> **Work item**: Would you retype every record below exactly as written?

> **Supplied records**:

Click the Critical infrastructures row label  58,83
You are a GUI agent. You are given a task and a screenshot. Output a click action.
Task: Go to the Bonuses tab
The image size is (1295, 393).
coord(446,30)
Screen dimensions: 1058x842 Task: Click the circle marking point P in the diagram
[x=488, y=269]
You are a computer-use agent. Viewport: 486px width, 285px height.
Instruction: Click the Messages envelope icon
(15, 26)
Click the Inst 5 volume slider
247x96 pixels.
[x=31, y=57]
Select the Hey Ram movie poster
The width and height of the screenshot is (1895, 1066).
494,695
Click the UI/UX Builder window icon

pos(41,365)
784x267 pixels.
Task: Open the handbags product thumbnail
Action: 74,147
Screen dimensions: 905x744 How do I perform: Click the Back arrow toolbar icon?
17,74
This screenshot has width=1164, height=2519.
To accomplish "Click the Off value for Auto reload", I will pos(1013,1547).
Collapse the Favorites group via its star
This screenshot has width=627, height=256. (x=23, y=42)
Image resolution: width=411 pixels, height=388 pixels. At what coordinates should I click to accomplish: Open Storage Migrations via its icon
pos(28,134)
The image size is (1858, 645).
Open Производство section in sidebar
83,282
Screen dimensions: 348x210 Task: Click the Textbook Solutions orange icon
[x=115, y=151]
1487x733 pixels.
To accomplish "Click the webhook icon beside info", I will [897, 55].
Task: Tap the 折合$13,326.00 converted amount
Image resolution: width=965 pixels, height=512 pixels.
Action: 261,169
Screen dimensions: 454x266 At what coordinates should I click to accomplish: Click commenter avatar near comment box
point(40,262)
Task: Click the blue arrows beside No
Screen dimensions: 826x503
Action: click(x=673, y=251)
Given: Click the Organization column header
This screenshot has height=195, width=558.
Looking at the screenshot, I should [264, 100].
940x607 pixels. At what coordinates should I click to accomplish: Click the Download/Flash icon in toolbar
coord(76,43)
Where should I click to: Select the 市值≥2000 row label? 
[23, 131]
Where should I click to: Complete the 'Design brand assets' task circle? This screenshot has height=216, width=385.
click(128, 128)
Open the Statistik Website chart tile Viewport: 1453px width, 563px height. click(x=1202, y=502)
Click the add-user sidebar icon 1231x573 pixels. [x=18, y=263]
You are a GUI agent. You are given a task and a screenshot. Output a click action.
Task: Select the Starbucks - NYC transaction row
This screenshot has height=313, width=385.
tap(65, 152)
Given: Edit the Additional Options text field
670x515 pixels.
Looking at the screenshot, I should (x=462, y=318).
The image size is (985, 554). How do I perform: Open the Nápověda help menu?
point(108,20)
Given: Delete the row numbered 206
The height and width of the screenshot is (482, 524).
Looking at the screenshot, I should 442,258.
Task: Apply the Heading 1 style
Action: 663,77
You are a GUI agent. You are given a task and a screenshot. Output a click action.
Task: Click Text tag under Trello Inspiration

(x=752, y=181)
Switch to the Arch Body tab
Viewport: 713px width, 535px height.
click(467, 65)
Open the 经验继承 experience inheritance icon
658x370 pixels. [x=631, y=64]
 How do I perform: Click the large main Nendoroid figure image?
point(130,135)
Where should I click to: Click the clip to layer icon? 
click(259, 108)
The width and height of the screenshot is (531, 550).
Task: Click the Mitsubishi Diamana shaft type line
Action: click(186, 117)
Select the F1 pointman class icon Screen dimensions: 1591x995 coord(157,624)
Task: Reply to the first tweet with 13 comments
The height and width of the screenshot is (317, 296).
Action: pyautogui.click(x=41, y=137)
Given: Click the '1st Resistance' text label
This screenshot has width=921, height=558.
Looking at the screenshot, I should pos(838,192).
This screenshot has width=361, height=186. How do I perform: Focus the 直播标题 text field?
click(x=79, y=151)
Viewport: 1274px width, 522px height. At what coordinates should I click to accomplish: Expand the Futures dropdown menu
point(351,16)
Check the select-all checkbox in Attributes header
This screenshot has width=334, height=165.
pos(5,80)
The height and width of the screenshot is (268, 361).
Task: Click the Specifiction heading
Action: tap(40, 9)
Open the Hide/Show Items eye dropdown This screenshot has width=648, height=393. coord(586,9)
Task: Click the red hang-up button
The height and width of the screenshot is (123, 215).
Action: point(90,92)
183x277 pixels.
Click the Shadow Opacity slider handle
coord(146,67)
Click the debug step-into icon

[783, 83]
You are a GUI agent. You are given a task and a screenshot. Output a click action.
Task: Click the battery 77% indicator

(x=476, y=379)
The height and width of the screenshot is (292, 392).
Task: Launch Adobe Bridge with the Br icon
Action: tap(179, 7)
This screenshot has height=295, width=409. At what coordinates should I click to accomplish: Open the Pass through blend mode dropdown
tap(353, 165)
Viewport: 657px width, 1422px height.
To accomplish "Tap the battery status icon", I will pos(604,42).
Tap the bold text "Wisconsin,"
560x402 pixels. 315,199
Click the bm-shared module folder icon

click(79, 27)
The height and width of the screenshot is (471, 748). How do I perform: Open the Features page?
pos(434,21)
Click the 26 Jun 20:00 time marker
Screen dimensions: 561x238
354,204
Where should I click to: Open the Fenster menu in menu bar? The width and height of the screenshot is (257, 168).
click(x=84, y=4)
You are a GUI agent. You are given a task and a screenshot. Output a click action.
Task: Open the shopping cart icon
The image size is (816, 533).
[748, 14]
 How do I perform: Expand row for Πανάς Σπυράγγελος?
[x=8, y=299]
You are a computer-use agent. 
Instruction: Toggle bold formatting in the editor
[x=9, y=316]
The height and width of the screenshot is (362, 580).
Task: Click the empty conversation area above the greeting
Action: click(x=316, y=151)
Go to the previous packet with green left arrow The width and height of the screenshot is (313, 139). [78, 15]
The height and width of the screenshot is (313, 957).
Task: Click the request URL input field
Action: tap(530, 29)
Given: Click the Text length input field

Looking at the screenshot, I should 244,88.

> **Response to the exercise**:
Click the Critical infrastructures row label  58,83
You are a GUI agent. You are given a task and a screenshot. Output a click action.
Task: Go to the Bonuses tab
The image size is (1295, 393).
coord(446,30)
Screen dimensions: 1058x842 Task: Click the circle marking point P in the diagram
[x=488, y=269]
You are a computer-use agent. Viewport: 486px width, 285px height.
Instruction: Click the Messages envelope icon
(15, 26)
Click the Inst 5 volume slider
247x96 pixels.
[x=31, y=57]
Select the Hey Ram movie poster
The width and height of the screenshot is (1895, 1066).
494,695
Click the UI/UX Builder window icon

pos(41,365)
784x267 pixels.
Task: Open the handbags product thumbnail
Action: 74,147
Screen dimensions: 905x744 How do I perform: Click the Back arrow toolbar icon?
17,74
This screenshot has width=1164, height=2519.
To accomplish "Click the Off value for Auto reload", I will pos(1013,1547).
Collapse the Favorites group via its star
This screenshot has width=627, height=256. (x=23, y=42)
Image resolution: width=411 pixels, height=388 pixels. At what coordinates should I click to accomplish: Open Storage Migrations via its icon
pos(28,134)
The image size is (1858, 645).
Open Производство section in sidebar
83,282
Screen dimensions: 348x210 Task: Click the Textbook Solutions orange icon
[x=115, y=151]
1487x733 pixels.
To accomplish "Click the webhook icon beside info", I will [897, 55].
Task: Tap the 折合$13,326.00 converted amount
Image resolution: width=965 pixels, height=512 pixels.
Action: 261,169
Screen dimensions: 454x266 At what coordinates should I click to accomplish: Click commenter avatar near comment box
point(40,262)
Task: Click the blue arrows beside No
Screen dimensions: 826x503
Action: click(x=673, y=251)
Given: Click the Organization column header
This screenshot has height=195, width=558.
Looking at the screenshot, I should [264, 100].
940x607 pixels. At what coordinates should I click to accomplish: Click the Download/Flash icon in toolbar
coord(76,43)
Where should I click to: Select the 市值≥2000 row label? 
[23, 131]
Where should I click to: Complete the 'Design brand assets' task circle? This screenshot has height=216, width=385.
click(128, 128)
Open the Statistik Website chart tile Viewport: 1453px width, 563px height. click(x=1202, y=502)
Click the add-user sidebar icon 1231x573 pixels. [x=18, y=263]
You are a GUI agent. You are given a task and a screenshot. Output a click action.
Task: Select the Starbucks - NYC transaction row
This screenshot has height=313, width=385.
tap(65, 152)
Given: Edit the Additional Options text field
670x515 pixels.
Looking at the screenshot, I should (x=462, y=318).
The image size is (985, 554). How do I perform: Open the Nápověda help menu?
point(108,20)
Given: Delete the row numbered 206
The height and width of the screenshot is (482, 524).
Looking at the screenshot, I should 442,258.
Task: Apply the Heading 1 style
Action: 663,77
You are a GUI agent. You are given a task and a screenshot. Output a click action.
Task: Click Text tag under Trello Inspiration

(x=752, y=181)
Switch to the Arch Body tab
Viewport: 713px width, 535px height.
click(467, 65)
Open the 经验继承 experience inheritance icon
658x370 pixels. [x=631, y=64]
 How do I perform: Click the large main Nendoroid figure image?
point(130,135)
Where should I click to: Click the clip to layer icon? 
click(259, 108)
The width and height of the screenshot is (531, 550).
Task: Click the Mitsubishi Diamana shaft type line
Action: click(186, 117)
Select the F1 pointman class icon Screen dimensions: 1591x995 coord(157,624)
Task: Reply to the first tweet with 13 comments
The height and width of the screenshot is (317, 296).
Action: pyautogui.click(x=41, y=137)
Given: Click the '1st Resistance' text label
This screenshot has width=921, height=558.
Looking at the screenshot, I should pos(838,192).
This screenshot has width=361, height=186. How do I perform: Focus the 直播标题 text field?
click(x=79, y=151)
Viewport: 1274px width, 522px height. At what coordinates should I click to accomplish: Expand the Futures dropdown menu
point(351,16)
Check the select-all checkbox in Attributes header
This screenshot has width=334, height=165.
pos(5,80)
The height and width of the screenshot is (268, 361).
Task: Click the Specifiction heading
Action: tap(40, 9)
Open the Hide/Show Items eye dropdown This screenshot has width=648, height=393. coord(586,9)
Task: Click the red hang-up button
The height and width of the screenshot is (123, 215).
Action: point(90,92)
183x277 pixels.
Click the Shadow Opacity slider handle
coord(146,67)
Click the debug step-into icon

[783, 83]
You are a GUI agent. You are given a task and a screenshot. Output a click action.
Task: Click the battery 77% indicator

(x=476, y=379)
The height and width of the screenshot is (292, 392).
Task: Launch Adobe Bridge with the Br icon
Action: tap(179, 7)
This screenshot has height=295, width=409. At what coordinates should I click to accomplish: Open the Pass through blend mode dropdown
tap(353, 165)
Viewport: 657px width, 1422px height.
To accomplish "Tap the battery status icon", I will pos(604,42).
Tap the bold text "Wisconsin,"
560x402 pixels. 315,199
Click the bm-shared module folder icon

click(79, 27)
The height and width of the screenshot is (471, 748). How do I perform: Open the Features page?
pos(434,21)
Click the 26 Jun 20:00 time marker
Screen dimensions: 561x238
354,204
Where should I click to: Open the Fenster menu in menu bar? The width and height of the screenshot is (257, 168).
click(x=84, y=4)
You are a GUI agent. You are given a task and a screenshot. Output a click action.
Task: Open the shopping cart icon
The image size is (816, 533).
[748, 14]
 How do I perform: Expand row for Πανάς Σπυράγγελος?
[x=8, y=299]
You are a computer-use agent. 
Instruction: Toggle bold formatting in the editor
[x=9, y=316]
The height and width of the screenshot is (362, 580).
Task: Click the empty conversation area above the greeting
Action: click(x=316, y=151)
Go to the previous packet with green left arrow The width and height of the screenshot is (313, 139). [78, 15]
The height and width of the screenshot is (313, 957).
Task: Click the request URL input field
Action: tap(530, 29)
Given: Click the Text length input field

Looking at the screenshot, I should 244,88.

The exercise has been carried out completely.